Petrus l’avait surveillée, accablée de menaces et terrorisée. Elle parla des lettres écrites, des souvenirs de sa petite fille. Kovask regarda Petrus :
— Vous allez nous conduire là-bas.
— Plutôt crever.
— Très bien, dit Kovask en s’approchant de lui, le : revolver à la main. Il saisit une serviette de toilette, en recouvrit la moitié de la tête de Petrus, approcha le canon de l’arme de sa tempe.
— Non… C’est après San Bernardino… Le Ranch Paloma. Mais vous n’y trouverez plus personne.
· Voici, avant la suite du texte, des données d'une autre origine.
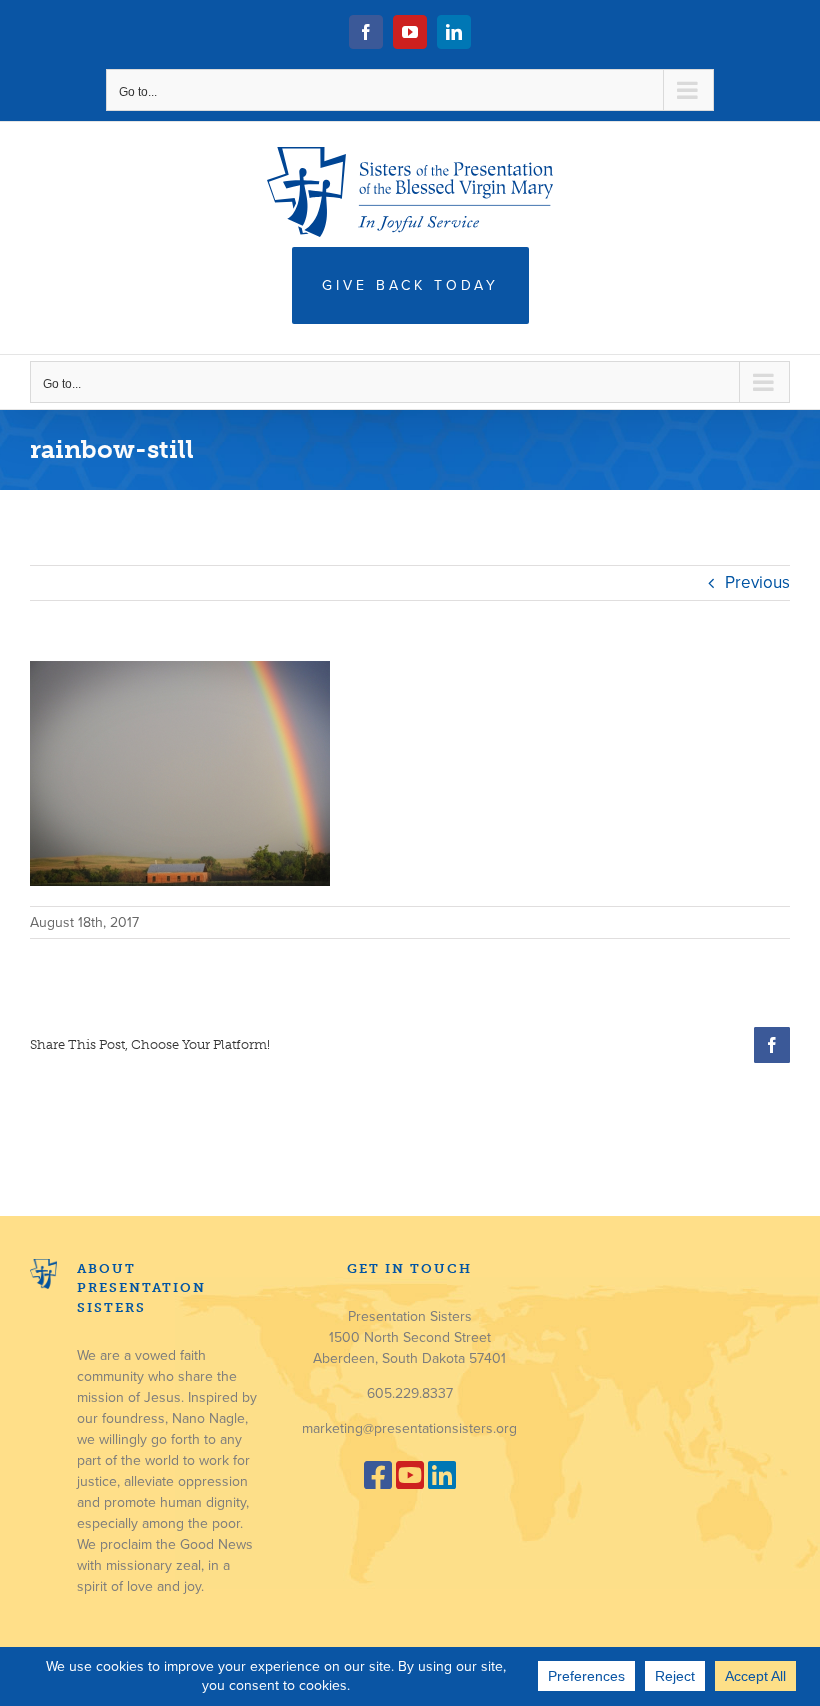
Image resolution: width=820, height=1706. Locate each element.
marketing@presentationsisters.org (409, 1428)
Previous (757, 582)
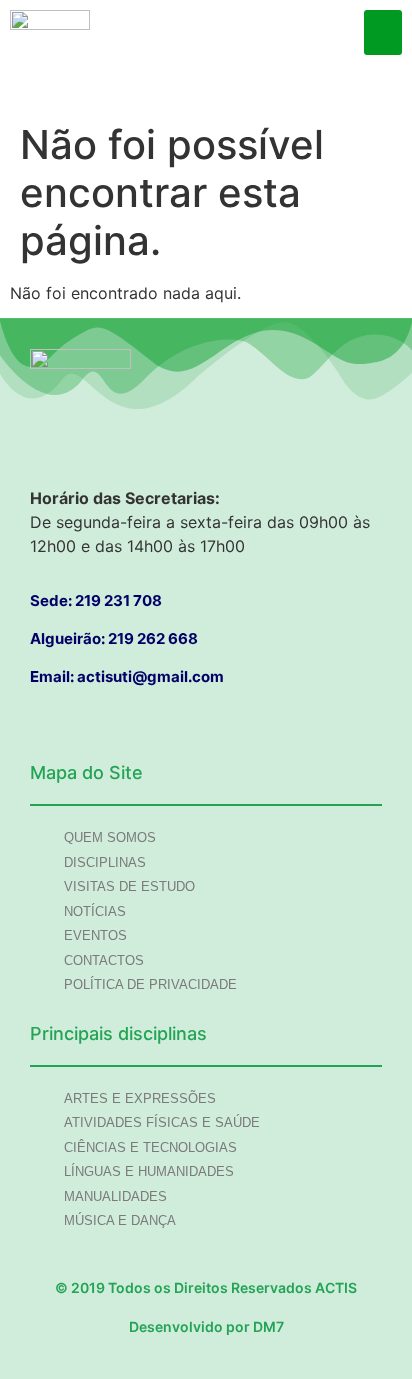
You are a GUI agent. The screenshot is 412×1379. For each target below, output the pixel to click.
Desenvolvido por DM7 (206, 1326)
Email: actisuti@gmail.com (127, 676)
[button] (383, 32)
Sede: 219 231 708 (96, 600)
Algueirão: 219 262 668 (114, 638)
Nous l’avions loué pour un mois.
— Qui était Simon Borney ?
— Je ne sais pas. Je l’ai rencontré en Europe. Ce n’est même pas son nom.
— Américain ?
— Oui, je crois.
— Que s’est-il passé ensuite ? Que vient faire Stewe Score dans cette affaire ?
Petrus Lindson en resta bouche bée. Il savait cela aussi ?
— Vous le faites chanter. Parce qu’il est donneur de sperme pour une clinique discrète de Santa Monica. C’est ainsi qu’il gagne sa vie. Sa femme, ses voisins ignorent tout de la façon dont il gagne de l’argent. Qu’avez-vous obtenu de lui ?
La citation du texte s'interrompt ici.